In terms of product, the management said it prioritized molded footwear this quarter, particularly clog and sandal silhouettes. The clogs category - which grew by 12 percent - made up the largest portion of the company's revenues in the quarter, with its share rising to 53 percent from 49 percent in last year's first quarter. This season, the company expanded its offering of sandals to address additional wearing opportunities for consumers. Examples include the introduction of fresh colors and graphics and the addition of a new flip to its successful Swiftwater outdoor franchise. Crocs also updated its women's Capri model with new embellishments to give it a dressier touch.

Sandals represented 26 percent of Crocs' footwear sales, up from 22 percent in last year's first quarter. Overall, sandal revenues grew by 21 percent, boosted by the launch of the LiteRide collection, which combines a new material with Croslite to produce extremely lightweight shoes, with a highly cushioned footpad.

Regionally speaking, Europe scored best, helped by the weak dollar, with revenues going up by 19.7 percent to $61.8 million, reflecting strong double-digit growth in wholesale and e-commerce. In terms of local currencies, European sales went up by 8 percent at the wholesale level and by 15 percent online. Currency-neutral retail sales declined by 13 percent in the region with a drop of 2.6 percent on a same-store basis.

The Americas generated revenues of $123.8 million, an increase of 5.2 percent over last year's first quarter, with each channel growing thanks to increasing demand. In Asia, revenues of $97.2 million were down by 1.2 percent, primarily reflecting the reduced store count in the region.

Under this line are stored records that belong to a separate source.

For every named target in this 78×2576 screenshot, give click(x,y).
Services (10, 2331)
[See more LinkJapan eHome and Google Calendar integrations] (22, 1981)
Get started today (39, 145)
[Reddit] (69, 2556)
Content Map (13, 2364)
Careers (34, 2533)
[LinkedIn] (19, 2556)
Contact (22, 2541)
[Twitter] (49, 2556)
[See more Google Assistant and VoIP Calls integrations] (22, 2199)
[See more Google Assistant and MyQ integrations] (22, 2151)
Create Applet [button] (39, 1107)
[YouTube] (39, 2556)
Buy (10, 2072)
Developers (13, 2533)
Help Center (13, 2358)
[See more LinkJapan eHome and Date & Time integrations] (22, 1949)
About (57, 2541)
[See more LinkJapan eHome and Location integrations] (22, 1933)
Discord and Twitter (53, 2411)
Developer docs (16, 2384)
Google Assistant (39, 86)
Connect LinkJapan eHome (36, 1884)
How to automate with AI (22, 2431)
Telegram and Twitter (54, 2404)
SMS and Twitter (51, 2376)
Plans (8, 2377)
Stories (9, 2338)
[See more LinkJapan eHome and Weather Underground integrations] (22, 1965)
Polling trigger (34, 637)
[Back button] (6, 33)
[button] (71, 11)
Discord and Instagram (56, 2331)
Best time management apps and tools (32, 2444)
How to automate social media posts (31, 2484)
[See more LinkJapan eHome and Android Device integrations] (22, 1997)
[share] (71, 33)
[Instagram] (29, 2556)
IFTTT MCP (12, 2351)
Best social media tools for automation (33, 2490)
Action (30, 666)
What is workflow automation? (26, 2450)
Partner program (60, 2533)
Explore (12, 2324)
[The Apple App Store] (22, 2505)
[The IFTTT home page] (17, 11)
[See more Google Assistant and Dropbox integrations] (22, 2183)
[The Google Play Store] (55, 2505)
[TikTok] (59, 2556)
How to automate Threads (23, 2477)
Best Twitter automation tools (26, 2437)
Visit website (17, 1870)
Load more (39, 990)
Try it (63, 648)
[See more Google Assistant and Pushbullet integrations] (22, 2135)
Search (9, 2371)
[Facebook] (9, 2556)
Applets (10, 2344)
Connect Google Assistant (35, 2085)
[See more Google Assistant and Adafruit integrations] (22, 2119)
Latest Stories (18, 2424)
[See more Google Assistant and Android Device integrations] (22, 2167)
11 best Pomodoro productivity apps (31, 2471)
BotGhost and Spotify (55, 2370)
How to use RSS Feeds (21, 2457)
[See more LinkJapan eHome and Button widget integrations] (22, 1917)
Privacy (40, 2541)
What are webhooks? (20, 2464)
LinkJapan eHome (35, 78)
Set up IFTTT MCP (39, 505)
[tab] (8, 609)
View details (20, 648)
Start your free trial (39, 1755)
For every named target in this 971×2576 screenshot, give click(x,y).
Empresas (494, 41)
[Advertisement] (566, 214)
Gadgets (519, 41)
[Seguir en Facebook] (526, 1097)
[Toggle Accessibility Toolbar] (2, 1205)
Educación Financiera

These strong results follow the company's announcement last year that it would close its Taiwan business and shut down 160 stores globally by 2018, after a loss of $31.7 million incurred in 2016. Crocs said that, in connection with ongoing efforts to simplify the business and improve profitability, the company would also close its manufacturing and distribution facilities in Mexico. Manufacturing in the country has already been stopped and the distribution center is expected to close before the end of the third quarter.

Overall, Crocs' gross margin for the quarter declined by 0.5 percentage points to 49.4 percent due to a change in accounting. However, operating profits jumped by 66.4 percent to $25.9 million and net income soared by 73.6 percent to $12.5 million.

Crocs raised its full-year guidance. Revenues in 2018 are expected to increase by low single digits, with e-commerce and wholesale growth expected to offset lower retail sales. Previously, it had anticipated flat revenues for the year. The gross margin is expected to go up by approximately 0.7 to 1 percentage point. Savings of $15 million should lead to a threefold increase in operating income for the year to around $50 million.

However, Crocs faces the possibility that it will not be able to protect its classical clog design in the European Union. On March 14, the General Court of the EU ruled that it had filed its patent application too late and gave the company two months to appeal the case to the European Court of Justice (see Shoe Intelligence Vol. 20 N° 5+6 of March 22, 2018). The case involves a lawsuit originally filed in 2003 by Gifi, a French low-priced retailer of giftware and items for the home and the garden.